- What this task involves -
Please copy each line of the data that includes the string "computer".

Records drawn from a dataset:
============

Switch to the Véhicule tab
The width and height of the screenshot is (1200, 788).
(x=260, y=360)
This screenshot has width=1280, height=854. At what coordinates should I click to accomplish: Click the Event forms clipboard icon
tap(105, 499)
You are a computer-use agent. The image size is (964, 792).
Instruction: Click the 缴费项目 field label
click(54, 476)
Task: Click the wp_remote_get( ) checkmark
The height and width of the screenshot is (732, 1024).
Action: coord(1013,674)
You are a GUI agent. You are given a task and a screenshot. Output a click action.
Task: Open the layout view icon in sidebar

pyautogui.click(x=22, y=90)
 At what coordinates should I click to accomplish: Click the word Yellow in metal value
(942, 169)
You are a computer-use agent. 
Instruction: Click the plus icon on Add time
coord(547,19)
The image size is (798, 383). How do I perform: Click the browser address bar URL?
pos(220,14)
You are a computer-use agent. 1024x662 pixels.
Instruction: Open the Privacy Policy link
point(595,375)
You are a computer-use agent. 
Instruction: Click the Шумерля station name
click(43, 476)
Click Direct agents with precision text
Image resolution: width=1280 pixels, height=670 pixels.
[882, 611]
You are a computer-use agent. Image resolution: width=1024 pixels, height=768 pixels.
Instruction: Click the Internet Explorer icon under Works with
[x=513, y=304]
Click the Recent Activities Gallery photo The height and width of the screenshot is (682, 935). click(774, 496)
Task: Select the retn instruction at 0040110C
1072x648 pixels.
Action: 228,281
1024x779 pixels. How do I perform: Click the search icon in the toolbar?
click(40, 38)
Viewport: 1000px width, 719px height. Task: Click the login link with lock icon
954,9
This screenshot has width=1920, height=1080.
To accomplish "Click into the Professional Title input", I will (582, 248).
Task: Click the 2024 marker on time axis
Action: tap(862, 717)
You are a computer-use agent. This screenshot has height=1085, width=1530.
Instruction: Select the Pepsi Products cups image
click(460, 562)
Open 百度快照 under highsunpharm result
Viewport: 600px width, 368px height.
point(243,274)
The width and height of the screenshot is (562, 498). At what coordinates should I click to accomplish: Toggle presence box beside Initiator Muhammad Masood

============

- Answer box -
You are a computer-use agent. The image size is (964, 792).
You are a computer-use agent. 
You are a computer-use agent. 1024x662 pixels.
You are a computer-use agent. 
You are a computer-use agent. Image resolution: width=1024 pixels, height=768 pixels.
You are a computer-use agent. This screenshot has height=1085, width=1530.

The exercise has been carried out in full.